Ttbb · 12/09/2017 12:18
  1. Your DH is an idiot
  2. Your DHs relative it aslezzy scumbag who is trying to rip you off
  3. The solution is quite simple. The relative has no legal claim to the property so you don't have to worry about that. If I were you I would go to the bank to enquire about switching to a buy to let mortgage. Keep the paperwork at home and wait until the relative stops paying. DO NOT SIGN over any kart of your property (if it is mortgaged you won't be able to anyway btw). At this point your DH will realise that you have no option but to move. At this point you can try to sell the flat or just rent it out and use the rental income to pay off the mortgage.
stayathomegardener · 12/09/2017 12:21

There is only one definite here, you have been given six months grace.

That is enough time to sell up and then you may choose to buy at an affordable price for yourselves in the area your parents live in or choose to return to renting in your DH preferred area.
I use the words choose, in six months when the money stops you could be looking at defaulting on the mortgage and the consequences of that.

EezerGoode · 12/09/2017 12:36

Well my advice would be ...absolutely 100% do not sign anything..file for divorce and sell the flat and take the lions share of the money as you will be caring for the kids,buy yr own home within yr means ,yr dh was a dick to get in so much dept ,he will pull you down finically for sure

user327854831 · 12/09/2017 12:37

Whatever you do, DO NOT sign over any part of the flat. You can sell it and buy a house at the moment, if you sign it over you will never be able to do that.
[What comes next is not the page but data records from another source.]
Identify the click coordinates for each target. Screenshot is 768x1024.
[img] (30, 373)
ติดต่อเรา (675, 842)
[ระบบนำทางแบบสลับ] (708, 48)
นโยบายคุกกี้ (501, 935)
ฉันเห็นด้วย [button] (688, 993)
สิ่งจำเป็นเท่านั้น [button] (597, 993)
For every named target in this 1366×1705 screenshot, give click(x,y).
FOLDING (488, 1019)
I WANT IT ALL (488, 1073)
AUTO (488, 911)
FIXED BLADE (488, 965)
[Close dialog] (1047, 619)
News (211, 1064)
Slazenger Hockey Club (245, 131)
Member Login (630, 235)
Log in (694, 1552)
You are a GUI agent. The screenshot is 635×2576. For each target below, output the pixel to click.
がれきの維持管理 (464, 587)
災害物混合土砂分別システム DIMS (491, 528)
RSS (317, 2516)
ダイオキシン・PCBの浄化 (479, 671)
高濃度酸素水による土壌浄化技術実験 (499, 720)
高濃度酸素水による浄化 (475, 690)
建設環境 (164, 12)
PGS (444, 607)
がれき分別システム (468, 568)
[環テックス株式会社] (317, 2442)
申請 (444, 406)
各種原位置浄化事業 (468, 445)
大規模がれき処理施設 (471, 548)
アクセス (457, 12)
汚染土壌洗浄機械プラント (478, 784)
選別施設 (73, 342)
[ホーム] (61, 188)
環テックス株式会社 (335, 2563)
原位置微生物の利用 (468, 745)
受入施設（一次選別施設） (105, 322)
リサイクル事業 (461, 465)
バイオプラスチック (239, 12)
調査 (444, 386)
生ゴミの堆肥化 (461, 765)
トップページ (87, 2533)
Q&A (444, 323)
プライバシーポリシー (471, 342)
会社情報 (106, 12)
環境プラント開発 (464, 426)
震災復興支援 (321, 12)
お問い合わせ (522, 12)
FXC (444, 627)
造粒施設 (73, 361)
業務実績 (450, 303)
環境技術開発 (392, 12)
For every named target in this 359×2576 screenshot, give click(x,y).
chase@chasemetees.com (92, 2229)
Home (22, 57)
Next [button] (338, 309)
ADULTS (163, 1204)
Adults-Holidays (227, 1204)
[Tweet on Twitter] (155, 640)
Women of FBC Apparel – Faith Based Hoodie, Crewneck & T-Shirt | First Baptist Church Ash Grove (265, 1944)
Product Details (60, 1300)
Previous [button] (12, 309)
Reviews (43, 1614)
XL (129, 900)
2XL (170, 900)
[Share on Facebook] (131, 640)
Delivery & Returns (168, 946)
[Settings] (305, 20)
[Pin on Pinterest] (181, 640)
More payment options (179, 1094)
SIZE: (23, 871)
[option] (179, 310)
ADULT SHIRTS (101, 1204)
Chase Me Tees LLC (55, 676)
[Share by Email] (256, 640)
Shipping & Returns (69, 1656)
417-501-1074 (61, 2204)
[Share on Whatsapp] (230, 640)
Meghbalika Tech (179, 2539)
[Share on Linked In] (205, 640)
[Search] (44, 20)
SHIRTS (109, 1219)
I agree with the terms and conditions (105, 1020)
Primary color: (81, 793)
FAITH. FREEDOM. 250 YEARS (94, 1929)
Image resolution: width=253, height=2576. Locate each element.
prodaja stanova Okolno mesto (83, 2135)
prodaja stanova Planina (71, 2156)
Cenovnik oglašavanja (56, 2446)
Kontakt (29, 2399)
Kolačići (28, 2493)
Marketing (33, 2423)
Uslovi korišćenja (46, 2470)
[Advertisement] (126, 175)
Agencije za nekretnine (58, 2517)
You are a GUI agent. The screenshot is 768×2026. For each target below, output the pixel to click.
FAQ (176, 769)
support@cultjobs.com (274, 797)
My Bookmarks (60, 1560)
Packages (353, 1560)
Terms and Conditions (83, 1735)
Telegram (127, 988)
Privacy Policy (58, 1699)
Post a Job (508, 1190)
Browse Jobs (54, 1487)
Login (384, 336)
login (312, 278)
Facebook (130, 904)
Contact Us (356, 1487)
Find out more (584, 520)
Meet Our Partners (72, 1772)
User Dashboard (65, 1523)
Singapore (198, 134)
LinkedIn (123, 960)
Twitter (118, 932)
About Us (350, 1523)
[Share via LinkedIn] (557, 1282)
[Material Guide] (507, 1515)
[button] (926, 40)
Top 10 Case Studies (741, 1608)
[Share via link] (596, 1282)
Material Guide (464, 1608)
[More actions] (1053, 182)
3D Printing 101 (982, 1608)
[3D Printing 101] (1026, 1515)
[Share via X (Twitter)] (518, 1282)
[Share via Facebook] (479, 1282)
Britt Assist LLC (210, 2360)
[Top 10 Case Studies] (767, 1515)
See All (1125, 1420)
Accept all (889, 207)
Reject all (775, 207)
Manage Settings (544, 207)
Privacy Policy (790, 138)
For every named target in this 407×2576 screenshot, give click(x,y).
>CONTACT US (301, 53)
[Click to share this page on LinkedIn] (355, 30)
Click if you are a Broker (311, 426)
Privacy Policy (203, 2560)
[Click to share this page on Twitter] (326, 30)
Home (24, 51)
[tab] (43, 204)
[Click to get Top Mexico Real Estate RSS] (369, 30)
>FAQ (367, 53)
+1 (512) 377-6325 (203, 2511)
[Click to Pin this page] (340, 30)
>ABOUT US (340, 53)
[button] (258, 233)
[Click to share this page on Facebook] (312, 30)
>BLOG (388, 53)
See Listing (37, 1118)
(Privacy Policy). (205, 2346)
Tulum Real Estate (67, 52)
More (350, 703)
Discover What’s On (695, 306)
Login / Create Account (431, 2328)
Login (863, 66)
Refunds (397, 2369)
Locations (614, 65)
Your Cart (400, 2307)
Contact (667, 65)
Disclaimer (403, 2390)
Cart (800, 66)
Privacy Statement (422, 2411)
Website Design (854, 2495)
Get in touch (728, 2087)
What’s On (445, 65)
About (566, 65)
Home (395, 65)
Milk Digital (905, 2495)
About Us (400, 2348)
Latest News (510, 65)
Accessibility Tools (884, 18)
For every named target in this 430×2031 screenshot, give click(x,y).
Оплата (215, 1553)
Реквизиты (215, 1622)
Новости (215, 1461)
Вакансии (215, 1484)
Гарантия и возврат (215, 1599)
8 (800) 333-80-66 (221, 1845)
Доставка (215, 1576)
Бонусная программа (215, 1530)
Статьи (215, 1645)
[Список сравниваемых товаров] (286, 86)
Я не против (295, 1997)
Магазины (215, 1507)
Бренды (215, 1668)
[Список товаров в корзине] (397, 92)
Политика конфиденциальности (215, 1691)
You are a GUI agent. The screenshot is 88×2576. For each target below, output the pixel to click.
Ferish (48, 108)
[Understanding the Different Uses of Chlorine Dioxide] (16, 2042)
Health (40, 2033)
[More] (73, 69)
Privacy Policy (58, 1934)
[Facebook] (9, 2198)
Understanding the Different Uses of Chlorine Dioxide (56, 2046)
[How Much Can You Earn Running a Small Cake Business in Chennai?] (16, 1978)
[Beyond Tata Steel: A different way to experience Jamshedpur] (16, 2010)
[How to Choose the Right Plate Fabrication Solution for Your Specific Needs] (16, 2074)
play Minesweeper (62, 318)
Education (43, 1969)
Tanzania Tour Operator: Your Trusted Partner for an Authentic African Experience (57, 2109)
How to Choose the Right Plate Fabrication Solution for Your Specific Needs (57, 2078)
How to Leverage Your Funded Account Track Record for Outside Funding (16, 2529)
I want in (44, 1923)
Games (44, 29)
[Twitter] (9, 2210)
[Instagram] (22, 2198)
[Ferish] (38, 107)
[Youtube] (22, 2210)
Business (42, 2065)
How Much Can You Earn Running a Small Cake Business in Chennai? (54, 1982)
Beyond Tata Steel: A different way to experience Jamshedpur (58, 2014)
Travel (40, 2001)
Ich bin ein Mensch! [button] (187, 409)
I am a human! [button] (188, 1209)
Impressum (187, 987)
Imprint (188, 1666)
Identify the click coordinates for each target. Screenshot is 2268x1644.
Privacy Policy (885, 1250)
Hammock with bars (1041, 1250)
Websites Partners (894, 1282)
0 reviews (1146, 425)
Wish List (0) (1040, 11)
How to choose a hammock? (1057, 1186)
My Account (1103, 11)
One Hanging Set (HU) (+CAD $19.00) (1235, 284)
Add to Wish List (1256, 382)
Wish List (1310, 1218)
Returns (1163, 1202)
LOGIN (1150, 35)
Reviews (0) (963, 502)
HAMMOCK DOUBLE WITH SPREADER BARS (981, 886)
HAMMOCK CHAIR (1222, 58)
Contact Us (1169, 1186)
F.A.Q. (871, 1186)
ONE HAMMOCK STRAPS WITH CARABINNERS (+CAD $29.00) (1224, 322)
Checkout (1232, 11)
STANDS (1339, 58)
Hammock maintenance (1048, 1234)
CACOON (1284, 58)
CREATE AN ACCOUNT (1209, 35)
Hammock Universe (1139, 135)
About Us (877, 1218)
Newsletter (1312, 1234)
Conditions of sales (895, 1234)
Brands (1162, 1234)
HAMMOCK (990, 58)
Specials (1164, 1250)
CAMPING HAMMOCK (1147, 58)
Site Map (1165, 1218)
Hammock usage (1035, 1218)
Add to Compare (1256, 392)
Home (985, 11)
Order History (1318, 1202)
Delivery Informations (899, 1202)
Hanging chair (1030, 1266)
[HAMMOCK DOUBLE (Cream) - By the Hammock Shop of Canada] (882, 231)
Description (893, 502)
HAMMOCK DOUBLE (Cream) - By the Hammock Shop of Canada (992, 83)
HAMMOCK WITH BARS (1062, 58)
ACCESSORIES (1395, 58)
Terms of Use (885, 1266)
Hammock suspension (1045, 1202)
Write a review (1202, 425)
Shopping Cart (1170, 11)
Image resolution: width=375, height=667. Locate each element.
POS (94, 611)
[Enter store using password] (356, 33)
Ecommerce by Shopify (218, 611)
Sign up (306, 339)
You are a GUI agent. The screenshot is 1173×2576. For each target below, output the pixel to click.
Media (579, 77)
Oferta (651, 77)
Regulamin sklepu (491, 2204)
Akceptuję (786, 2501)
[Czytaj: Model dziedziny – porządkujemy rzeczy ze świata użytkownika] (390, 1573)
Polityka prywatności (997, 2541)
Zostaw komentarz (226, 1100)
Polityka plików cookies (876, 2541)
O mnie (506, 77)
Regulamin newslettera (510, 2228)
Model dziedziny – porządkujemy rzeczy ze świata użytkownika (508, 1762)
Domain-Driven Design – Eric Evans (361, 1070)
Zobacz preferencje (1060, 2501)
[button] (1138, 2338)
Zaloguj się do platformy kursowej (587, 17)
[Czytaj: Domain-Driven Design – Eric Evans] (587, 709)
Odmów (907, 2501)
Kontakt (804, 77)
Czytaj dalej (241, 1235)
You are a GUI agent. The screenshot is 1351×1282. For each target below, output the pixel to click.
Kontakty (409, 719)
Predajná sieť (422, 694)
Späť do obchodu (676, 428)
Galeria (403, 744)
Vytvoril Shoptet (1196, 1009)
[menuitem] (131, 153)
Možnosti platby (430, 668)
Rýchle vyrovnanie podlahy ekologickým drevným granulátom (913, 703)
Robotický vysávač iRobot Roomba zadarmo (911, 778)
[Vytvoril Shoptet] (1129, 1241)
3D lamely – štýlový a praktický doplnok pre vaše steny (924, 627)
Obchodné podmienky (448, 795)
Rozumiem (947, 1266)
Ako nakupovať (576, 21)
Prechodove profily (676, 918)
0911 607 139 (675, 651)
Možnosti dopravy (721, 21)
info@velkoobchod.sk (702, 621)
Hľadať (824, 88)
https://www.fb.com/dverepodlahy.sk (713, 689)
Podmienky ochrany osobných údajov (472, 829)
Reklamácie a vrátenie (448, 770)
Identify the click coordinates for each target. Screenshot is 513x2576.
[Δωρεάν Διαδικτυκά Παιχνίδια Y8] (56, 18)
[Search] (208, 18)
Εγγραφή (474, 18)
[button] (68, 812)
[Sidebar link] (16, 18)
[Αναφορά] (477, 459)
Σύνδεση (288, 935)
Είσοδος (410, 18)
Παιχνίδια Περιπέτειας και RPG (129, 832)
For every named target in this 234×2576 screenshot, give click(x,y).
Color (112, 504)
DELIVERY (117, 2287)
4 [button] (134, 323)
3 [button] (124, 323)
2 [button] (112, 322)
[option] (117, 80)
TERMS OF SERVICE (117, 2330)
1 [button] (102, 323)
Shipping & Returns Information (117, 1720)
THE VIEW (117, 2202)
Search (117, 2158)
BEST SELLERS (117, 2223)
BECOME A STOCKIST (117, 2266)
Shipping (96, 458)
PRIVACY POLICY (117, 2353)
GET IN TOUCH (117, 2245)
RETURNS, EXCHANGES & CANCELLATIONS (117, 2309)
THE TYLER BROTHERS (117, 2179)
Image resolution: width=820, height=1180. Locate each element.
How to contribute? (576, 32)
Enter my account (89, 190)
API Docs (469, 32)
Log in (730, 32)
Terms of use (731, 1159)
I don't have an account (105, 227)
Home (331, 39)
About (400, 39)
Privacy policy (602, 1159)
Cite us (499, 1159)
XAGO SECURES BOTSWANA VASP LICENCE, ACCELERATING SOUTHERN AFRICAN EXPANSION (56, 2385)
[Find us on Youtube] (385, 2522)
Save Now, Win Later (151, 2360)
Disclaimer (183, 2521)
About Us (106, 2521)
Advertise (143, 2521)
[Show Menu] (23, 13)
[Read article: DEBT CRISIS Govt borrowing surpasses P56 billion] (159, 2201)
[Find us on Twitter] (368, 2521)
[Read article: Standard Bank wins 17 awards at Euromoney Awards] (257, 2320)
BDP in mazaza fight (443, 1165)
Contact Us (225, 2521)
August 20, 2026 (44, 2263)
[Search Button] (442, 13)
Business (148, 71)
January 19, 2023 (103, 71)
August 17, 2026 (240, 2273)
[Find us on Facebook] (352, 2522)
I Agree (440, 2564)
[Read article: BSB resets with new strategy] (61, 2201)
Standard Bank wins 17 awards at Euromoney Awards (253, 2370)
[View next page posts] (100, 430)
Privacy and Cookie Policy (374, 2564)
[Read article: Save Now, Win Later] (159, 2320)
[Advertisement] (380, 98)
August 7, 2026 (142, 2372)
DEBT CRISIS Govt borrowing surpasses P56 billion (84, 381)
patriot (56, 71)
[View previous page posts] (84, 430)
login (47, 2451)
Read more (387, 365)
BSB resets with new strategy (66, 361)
ballestief · 12/09/2017 12:39

She CAN'T sign over any part of the flat, it's a moot point !

GenericDietCola · 12/09/2017 12:44

You have both been very foolish - you're adults, with children of your own and you've been relying on someone else to subsidise you.

I think you have more options than the ones you stated. As a compromise option, you should talk to your mortgage lender about remortgaging. You must have a decent amount of equity if you can afford a house out right, so look at reducing your payments by extending the term or switching to a better deal.